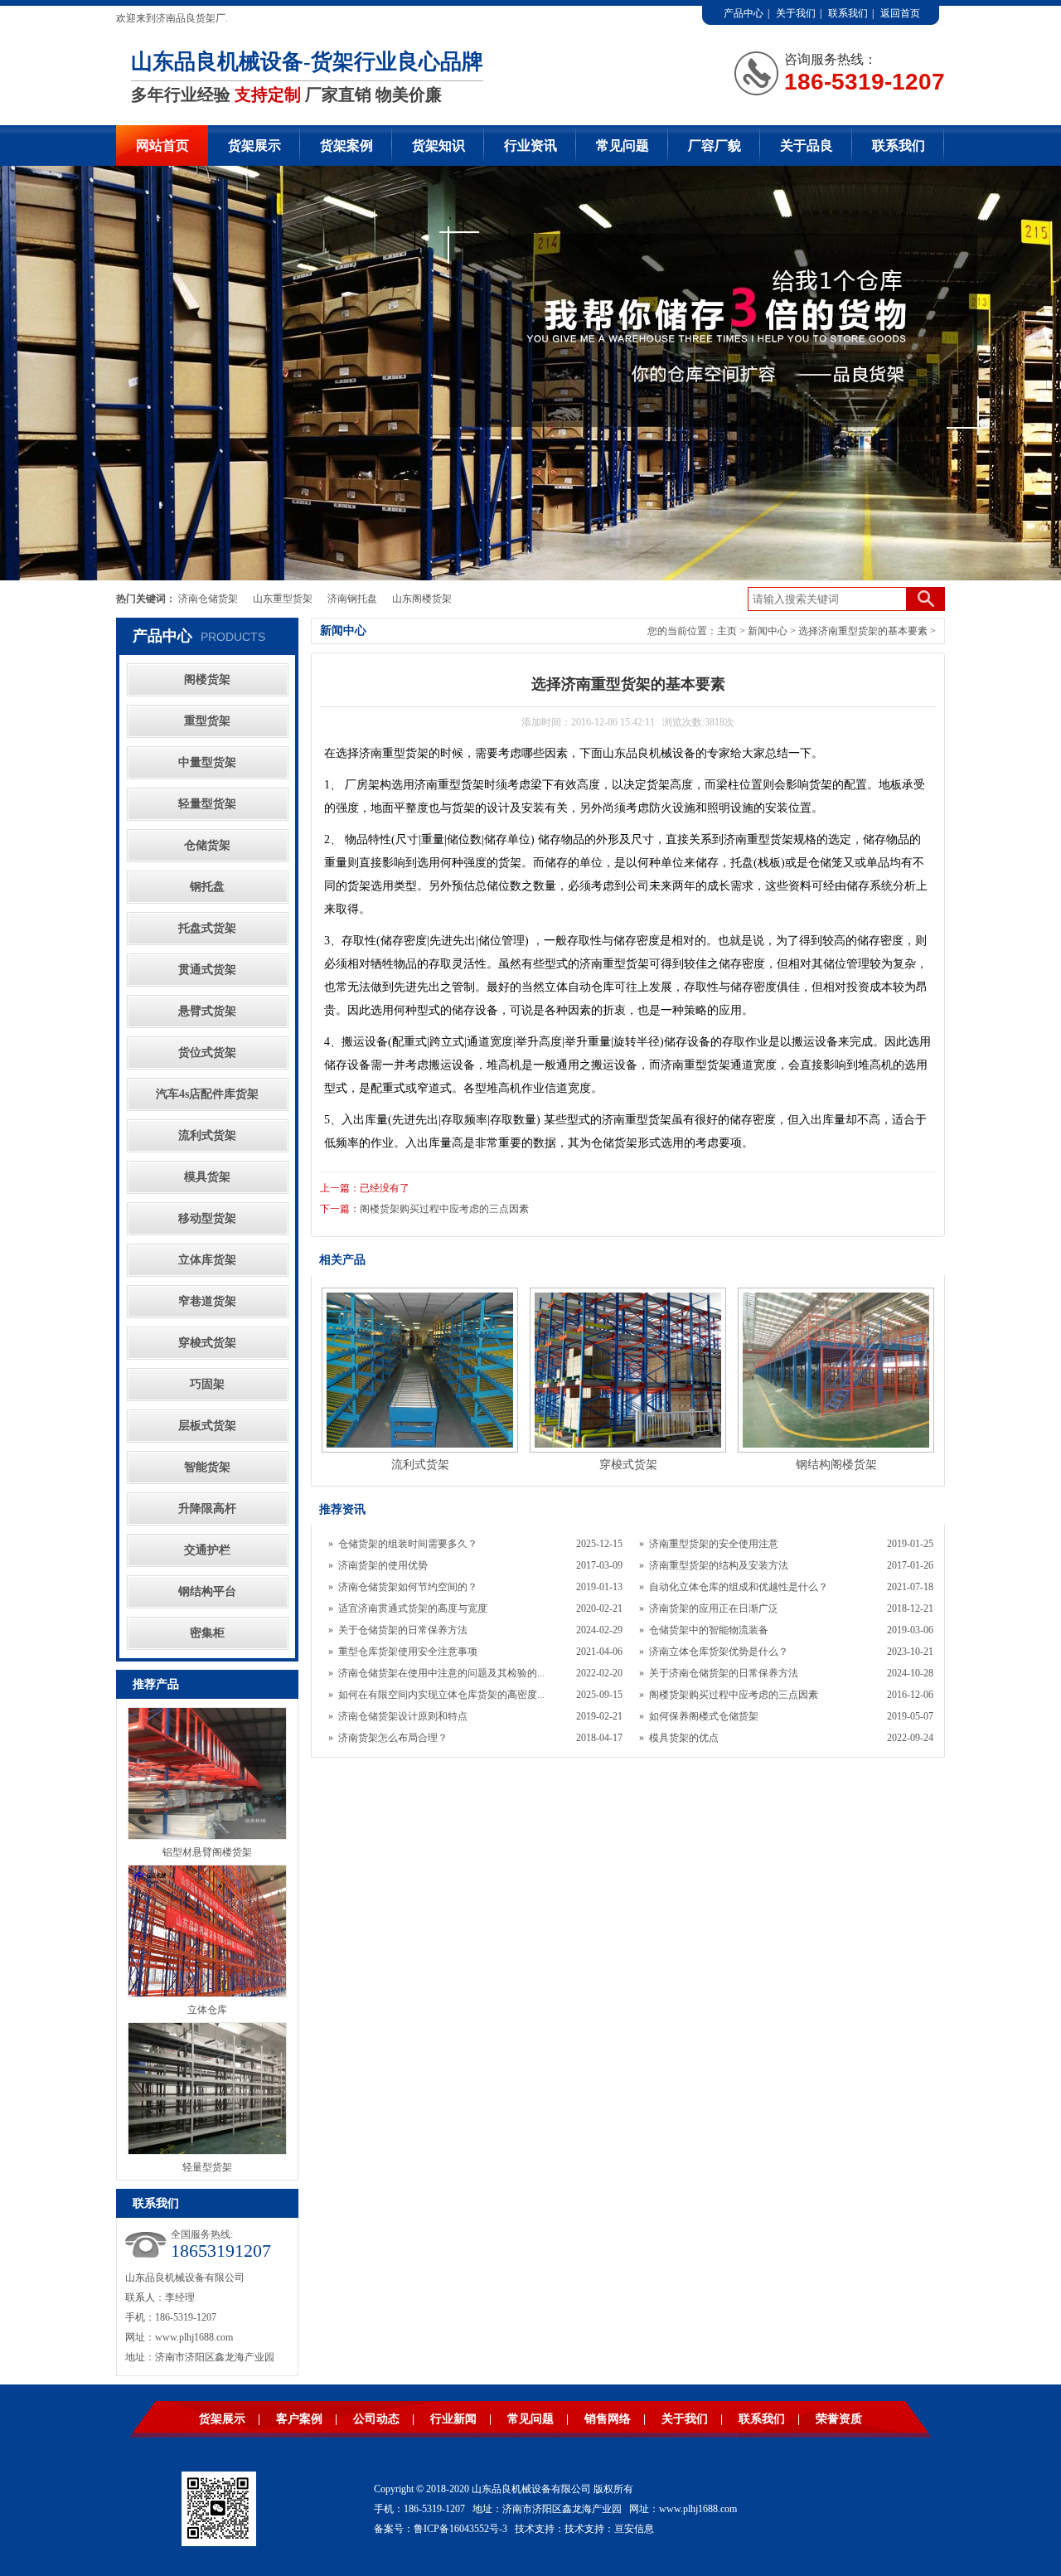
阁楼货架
---
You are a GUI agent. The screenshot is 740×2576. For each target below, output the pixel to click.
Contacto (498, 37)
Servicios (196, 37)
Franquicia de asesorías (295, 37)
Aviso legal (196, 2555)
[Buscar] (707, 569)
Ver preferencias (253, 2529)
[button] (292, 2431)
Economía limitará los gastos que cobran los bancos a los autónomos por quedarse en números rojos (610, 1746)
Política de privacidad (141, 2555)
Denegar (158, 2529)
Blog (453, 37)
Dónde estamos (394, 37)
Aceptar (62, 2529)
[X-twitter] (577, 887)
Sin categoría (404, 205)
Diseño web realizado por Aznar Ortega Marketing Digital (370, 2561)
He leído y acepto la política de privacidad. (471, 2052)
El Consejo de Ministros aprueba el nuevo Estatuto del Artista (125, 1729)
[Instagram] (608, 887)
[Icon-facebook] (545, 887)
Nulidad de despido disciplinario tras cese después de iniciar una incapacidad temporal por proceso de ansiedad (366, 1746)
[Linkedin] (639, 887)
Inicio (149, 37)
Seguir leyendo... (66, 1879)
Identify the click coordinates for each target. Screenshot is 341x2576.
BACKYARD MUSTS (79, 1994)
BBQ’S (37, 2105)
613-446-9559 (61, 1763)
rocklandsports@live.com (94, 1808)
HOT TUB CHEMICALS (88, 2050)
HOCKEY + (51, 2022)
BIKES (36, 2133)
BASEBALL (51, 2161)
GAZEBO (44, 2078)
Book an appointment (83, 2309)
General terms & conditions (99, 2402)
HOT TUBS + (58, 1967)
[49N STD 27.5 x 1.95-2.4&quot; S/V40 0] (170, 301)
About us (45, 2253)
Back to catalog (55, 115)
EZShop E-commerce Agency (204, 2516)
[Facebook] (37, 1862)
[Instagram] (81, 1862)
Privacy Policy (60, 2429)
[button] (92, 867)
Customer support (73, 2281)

## Your instructions
From the entries, report every line in which the string "target" occurs.

## Result of the exercise
You are a GUI agent. The screenshot is 740×2576. For each target below, output the pixel to click.
Identify the click coordinates for each target. Screenshot is 341x2576.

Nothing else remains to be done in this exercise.